Atuações excelentes e thriller psicológico que funciona

Chay Suede consegue se superar. Ele, que já vinha bem como Danilo/Domênico, em Amor de Mãe, mostra para o público que cresceu e é muito mais que um rostinho bonito. Djalma é um paulistano jovem que vê no crime a oportunidade de levar comida para a mesa e de dar uma vida um pouco melhor para seu filho. A falta de perspectiva e a necessidade fazem com que ele cometa ande fora da lei. Por outro lado, também temos uma grande atuação. Alexandre Nero é um ator excelente e consegue demonstrar isso mais uma vez. Médico, rico, preocupado apenas com ele. Se acha um gênio, mas não consegue tirar a atenção do seu próprio umbigo. A ótima Mariana Lima também aparece, para fazer o papel de uma mediadora. Um filme com grandes atuações de um elenco que faz sucesso na televisão brasileira.

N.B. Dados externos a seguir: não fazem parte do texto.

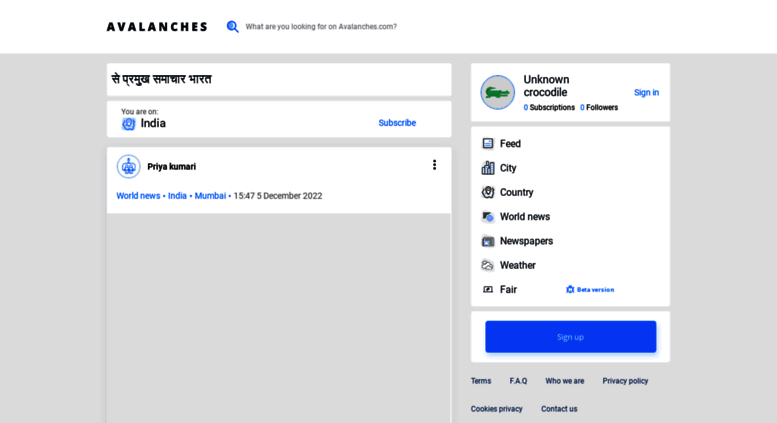Viewport: 777px width, 423px height.
Task: Select the Weather cloud icon
Action: point(488,265)
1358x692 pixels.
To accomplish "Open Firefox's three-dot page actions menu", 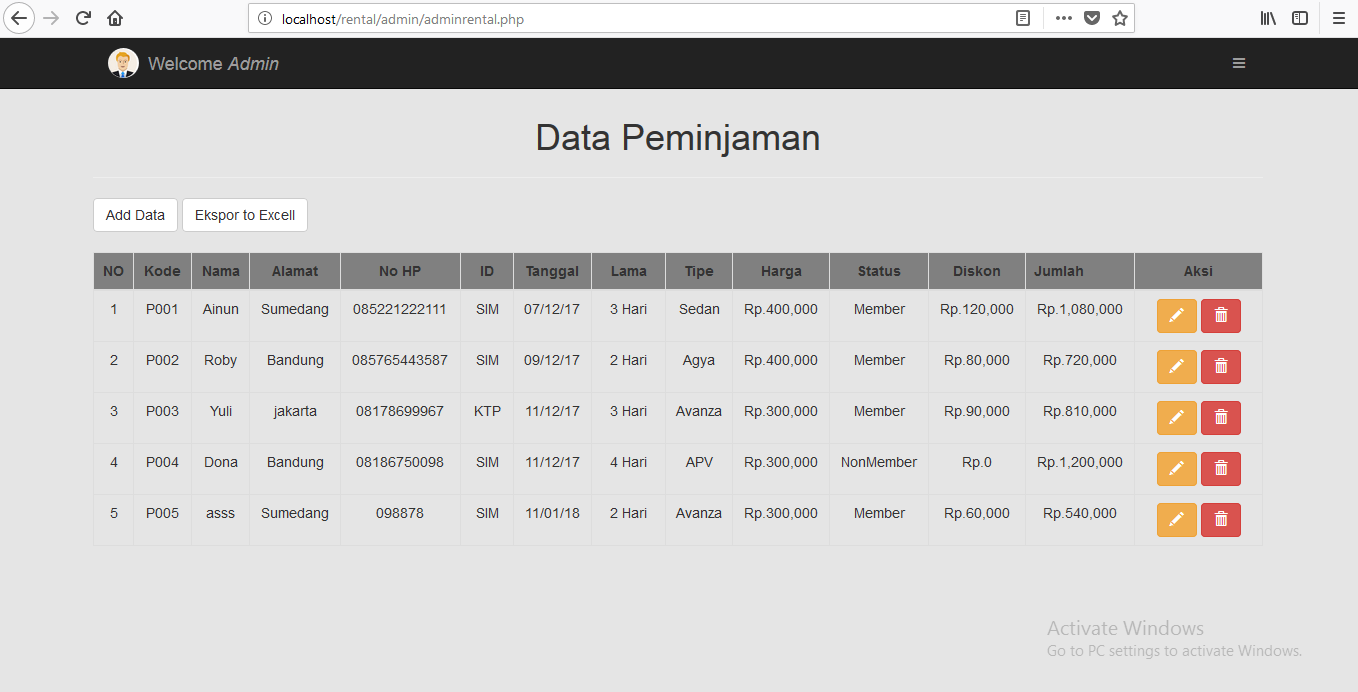I will point(1063,18).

A dinâmica de filmar Chay dentro do carro, preso, funciona muito bem. O thriller psicológico vai crescendo e deixando o espectador cada vez mais envolvido com a trama e, principalmente, com Djalma. A vontade que temos é de gritar dentro do cinema. Pedir para sair dali. Tirar Djalma de lá com as nossas próprias mãos.

Mas o maior mérito de A Jaula é fazer refletir. É colocar luz para essa questão de mocinho e bandido. O que é ser bandido no Brasil? Quem está mais errado? O ladrão de rádio ou o médico que, mesmo jurando salvar vidas, decide torturar um homem por causa de uma central multimídia de quinhentos reais? Violência se paga com violência? Bandido bom é bandido morto? Em ano de eleição, esse filme deveria, após sair dos cinemas, rodar as televisões de todo país. Precisamos fazer com que as pessoas entendam que é a negligência do governo que promove a violência e que, apesar de toda indignação, é nas urnas que devemos fazer nosso maior protesto. 

A Jaula é um ótimo filme. Atual, adaptado para a realidade brasileira e chocante. Um thriller psicológico para ninguém colocar defeito, mas que não deve agradar o país todo, afinal, vai colocar o dedo dentro de muitas feridas. Assista, se indigne e saia do cinema querendo mudar a realidade do Brasil.